═══ TEXTO PROPORCIONADO
En cambio, las áreas de bosque en latitudes extratropicales
se mantienen casi invariables desde esa época y
en algunos países, como Canadá, tuvieron
un incremento cercano al 0,4%.
En África tropical los bosques fueron talados para
establecer pequeñas fincas dedicadas a cultivos
y pastoreo permanente y se ha generado una lenta y progresiva
degradación del ecosistema por la recolección
de leña. En América las áreas boscosas
son erradicadas para la agricultura y la ganadería
extensiva, asociadas a menudo con asentamientos humanos
y proyectos de infraestructura. La deforestación
en Asia es propiciada por ambiciosos programas de asentamientos
humanos, producción maderera intensiva y expansión
de la agricultura comercial y migratoria; es en esta región
donde ha tenido lugar la mayor transformación de
bosques nativos en plantaciones forestales y agrícolas,
especialmente de palma de aceite.
La destrucción de los bosques no es sólo
un problema ético que genera la extinción
de muchos animales y plantas que, tras cientos de miles
de años de evolución biológica, deben
compartir con el hombre el espacio y los recursos limitados
del planeta; sus consecuencias van mucho más allá
y deben preocuparnos por cuanto afectan las condiciones
de la vida humana y la supervivencia de nuestra especie.
Gran parte de las tierras que se han deforestado para
realizar otras actividades productivas arrojan beneficios
económicos muy significativos a lo sumo para una,
dos o quizás tres generaciones, pero una vez que
los bosques secos y húmedos tropicales son cortados
y quemados, la mayoría de las tierras no son suficientemente
aptas para soportar la agricultura o el pastoreo; se degradan
y al cabo de unas pocas décadas parte de ellas
se erosionan y se convierte en eriales subdesérticos
donde el bosque no es capaz de regenerarse mediante un
proceso de sucesión secundaria. Esta situación
se hace aún más grave porque son escasas
las tierras deforestadas en los trópicos, que permiten
una agricultura sostenible.
El futuro de los bosques tropicales depende de que se
tome conciencia de su importancia, se adopten las medidas
drásticas que conduzcan a impedir su extinción
y se generen estrategias que fomenten la ampliación
de las pocas áreas que conservan bosques primarios
y secundarios.
══════
═══ DATOS PROPORCIONADOS
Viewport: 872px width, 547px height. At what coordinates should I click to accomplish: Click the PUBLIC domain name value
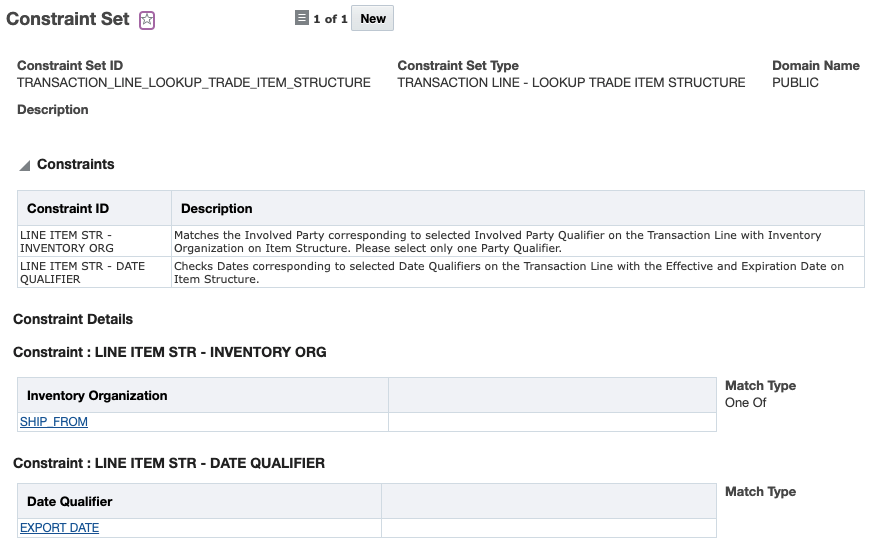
══════
--- LISTA DE TAREAS ---
1) Devuelve, sin cambiar nada, el fragmento del texto sobre la deforestación que empieza con las palabras "La destrucción de" y acaba con "de nuestra especie.".
2) Según el texto sobre la deforestación, ¿en qué cultivo se convirtieron sobre todo los bosques nativos de Asia?
Estos datos vienen de otra fuente.

--- RESPUESTAS POR TAREA ---
1)
La destrucción de los bosques no es sólo
un problema ético que genera la extinción
de muchos animales y plantas que, tras cientos de miles
de años de evolución biológica, deben
compartir con el hombre el espacio y los recursos limitados
del planeta; sus consecuencias van mucho más allá
y deben preocuparnos por cuanto afectan las condiciones
de la vida humana y la supervivencia de nuestra especie.

2) En plantaciones de palma de aceite.